For many of us with a western education, the memory of being forced to read Shakespeare in English class is not a fond one. That is certainly not because Shakespeare is boring or irrelevant (on the contrary!), it is more likely because Shakespeare simply was not meant to just be read, as it usually is in the typical educational setting. Almost every autumn since 1993, Montana Shakespeare in the Parks (MSIP), an outreach program of the MSU School of Arts and Architecture, has aimed to introduce high school students to the works of William Shakespeare in an approachable, relatable and, most importantly, fun way. MSIP sends out its Montana Shakespeare in the Schools Tour (MSIS) to 47 schools across Montana and Northern Wyoming over ten weeks. When MSIS began in 1993, the program consisted of two actors in front of nothing more than a banner, performing selected Shakespearean scenes. Today, MSIS is a team of eight actors performing a full play complete with costumes and a set. 


To the uninitiated, the language of Shakespeare is completely unapproachable, and at some times almost gibberish. The early 1600s were quite a long time ago, and the society presented in Shakespeare’s plays doesn’t seem to have anything to do with our present one. In reality, the core themes of his works have to do with very familiar topics: familial duties and relationship troubles, love and hate. “It is important for us to respect the lives of our students by NOT producing Shakespeare as a ‘museum piece,’ but rather as a living mirror through which elements of their lives can be dramatized through Shakespeare’s characters, relationships and language,” explains MSIP Executive Artistic Director Kevin Asselin in his welcome letter for MSIS 2017’s “Twelfth Night.” Shakespeare, plainly put, is a blank slate for our imaginations to feast upon. “Romeo and Juliet” at face value is the tale of a perfect storm of miscommunication and deep-seeded generational hatred leading to the deaths of two hasty teenagers, with some other collateral damage as well. But, for instance, cast a person of color as one of the lovers and suddenly the story is exploring racism instead of just petty generational drama, as was the case in MSIS’s 2019 production of “R&J.” Or how about 2018’s “Julius Caesar”? Viewed through the political and social lens of that year, a larger story is told than just the words that Shakespeare wrote in 1599.


Officially on the road this Friday, Oct. 1, MSIP brings students William Shakespeare’s “Much Ado About Nothing:” a comedy driven by lots of crossed wires and pride, all culminating in a very happy ending. Literally, much ado about nothing. Set loosely in present day Miami, this adaptation brings forth themes of truth in media and not believing everything you see on the internet.
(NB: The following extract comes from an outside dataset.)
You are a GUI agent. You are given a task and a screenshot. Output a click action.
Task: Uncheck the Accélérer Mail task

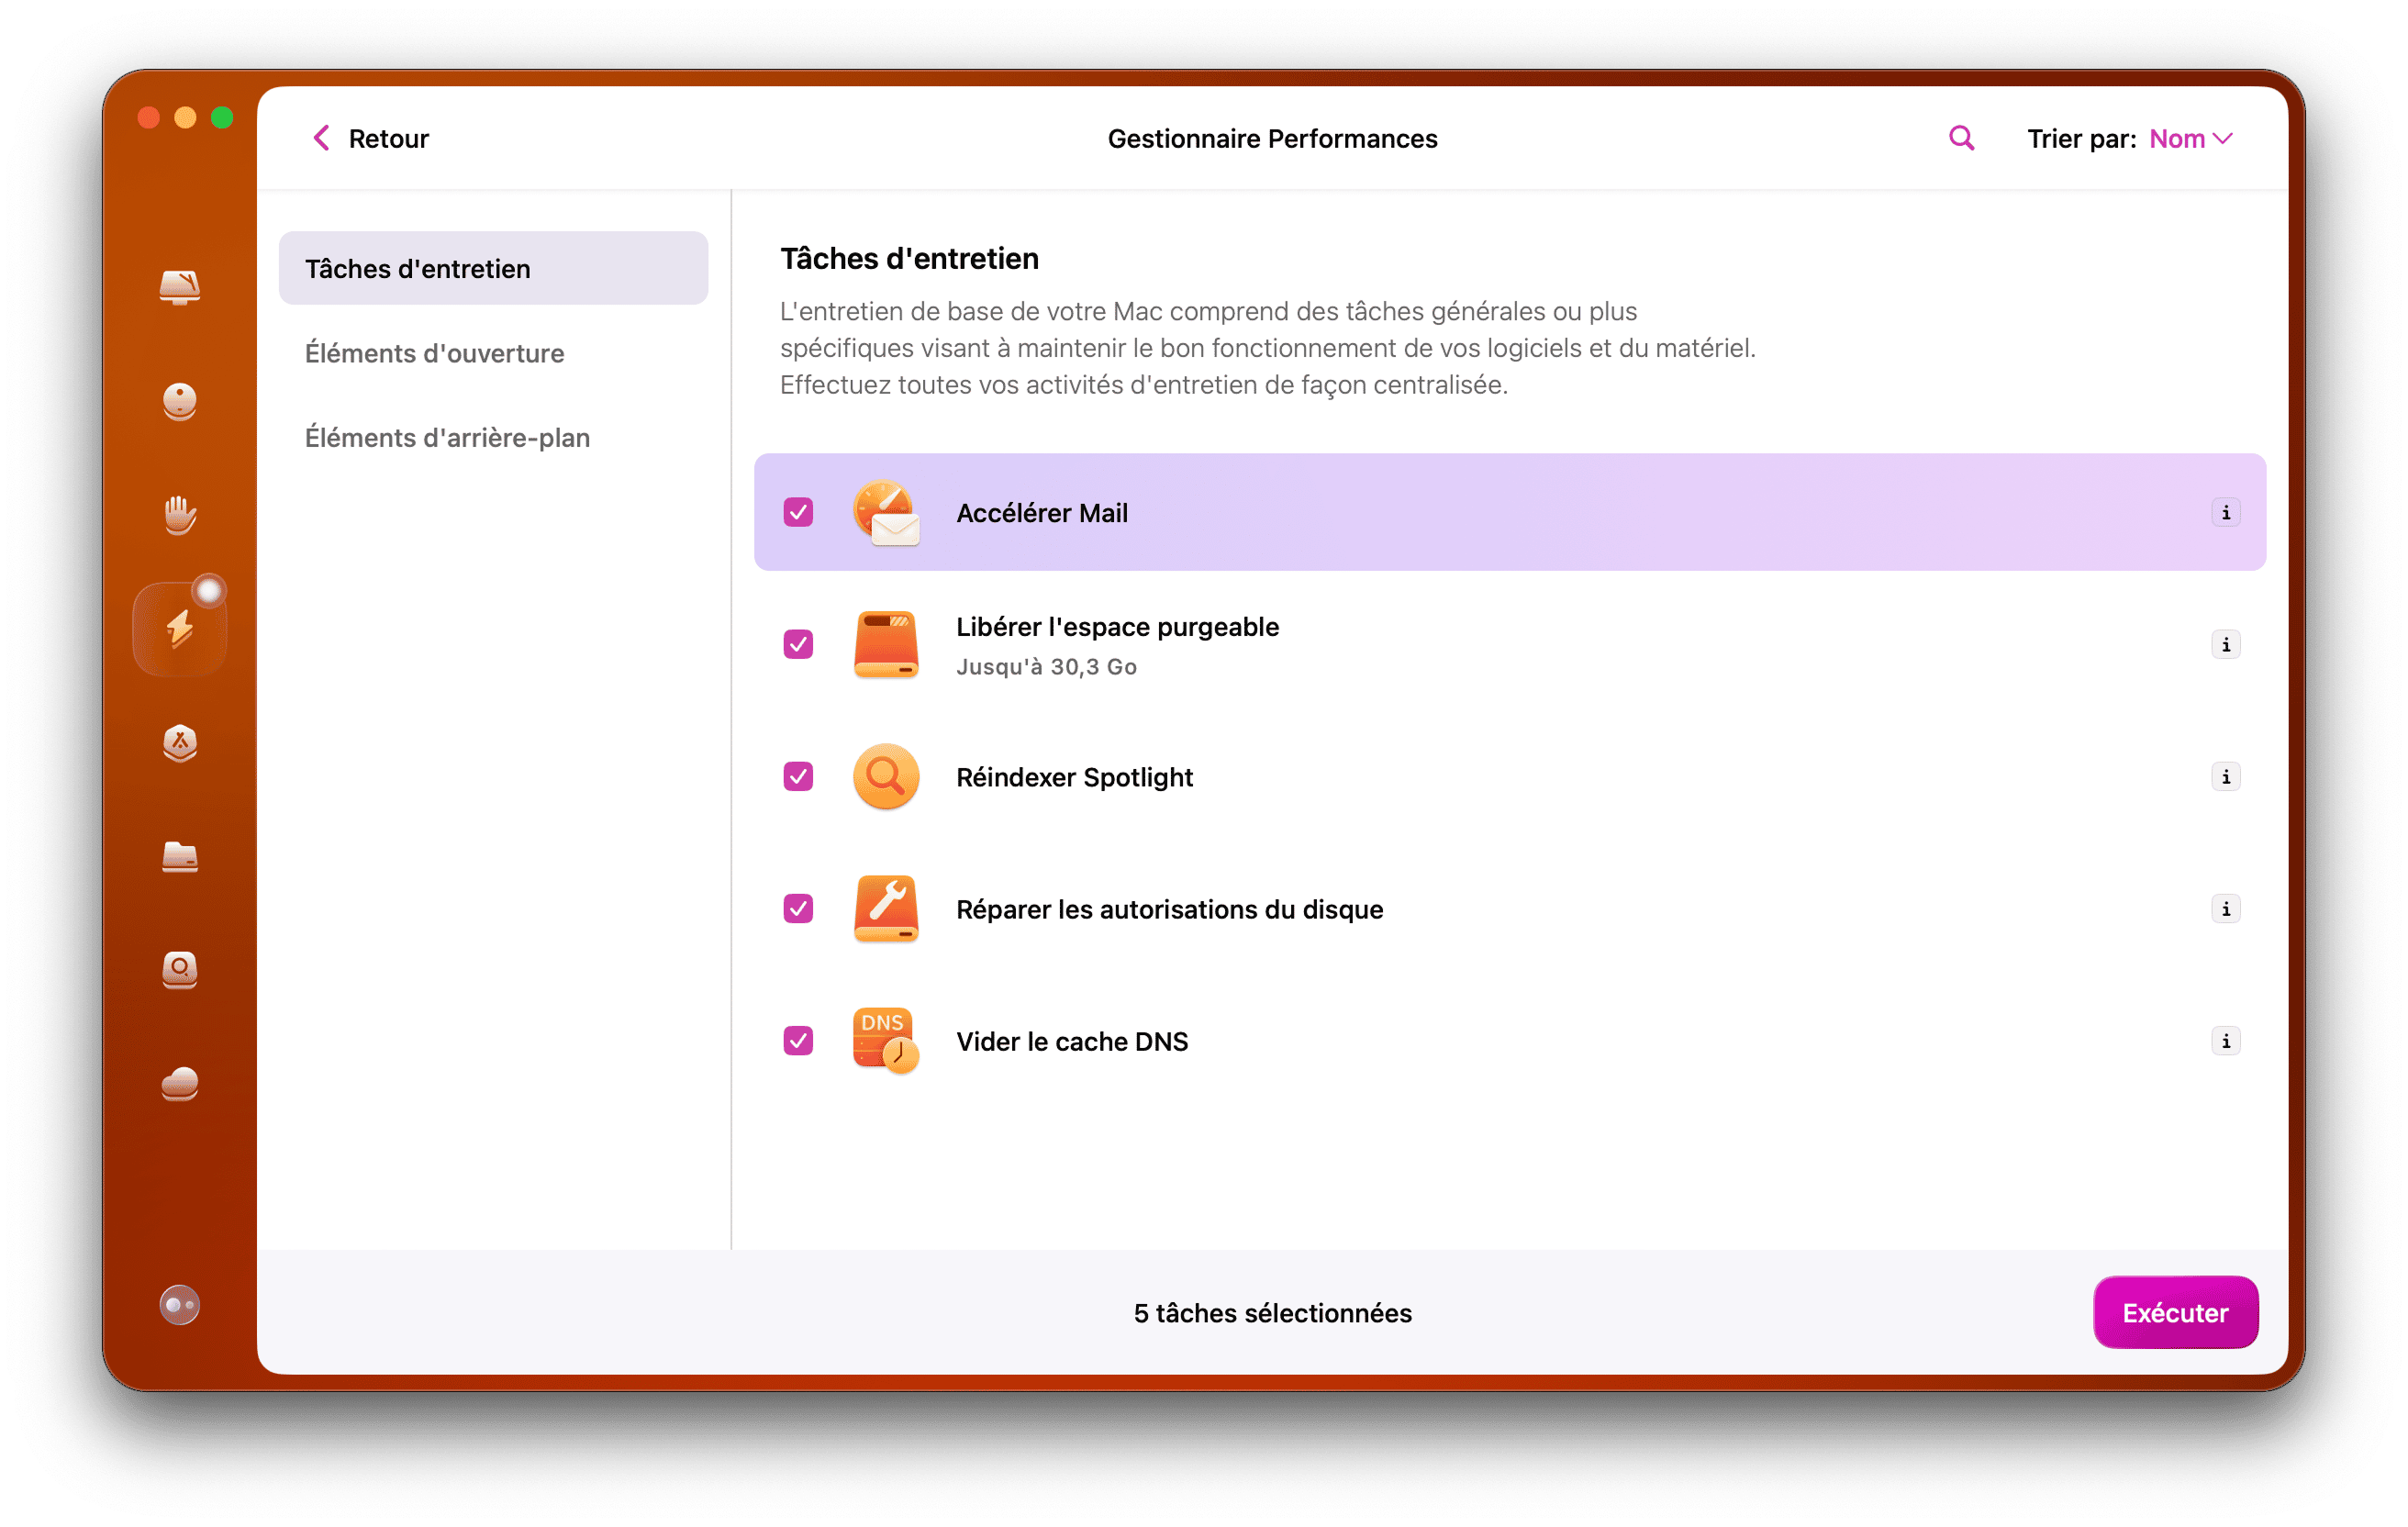798,512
The inciting incident of the story is when Don John (the not-so-nice half brother of the prince) makes Claudio (a valorous soldier in the Prince’s army) believe his betrothed has been unfaithful through a complicated plot of manipulation and disguises. In MSIP’s adaptation, the evidence is shown in a phone video, later revealed to have been “doctored.” The skill of sussing out dishonest and manipulative content on the internet becomes more important every day in the Internet Age, and obviously high school students can relate to dramatic social news being discovered online.


Especially after this long and dry almost two years, a live theatrical performance in any capacity is simply a joy. For the next ten weeks, high school students across the state will enjoy an educational (and entertaining!) experience that they may not otherwise be exposed to. Many towns MSIS reaches don’t have a way to show their students professional performing arts and,  for some, this program inspires a passion for story-telling and theater that will last a lifetime. Montana has had a love affair with The Bard for a very long time, and Shakespeare in the schools is working hard to instill this love in the next generation.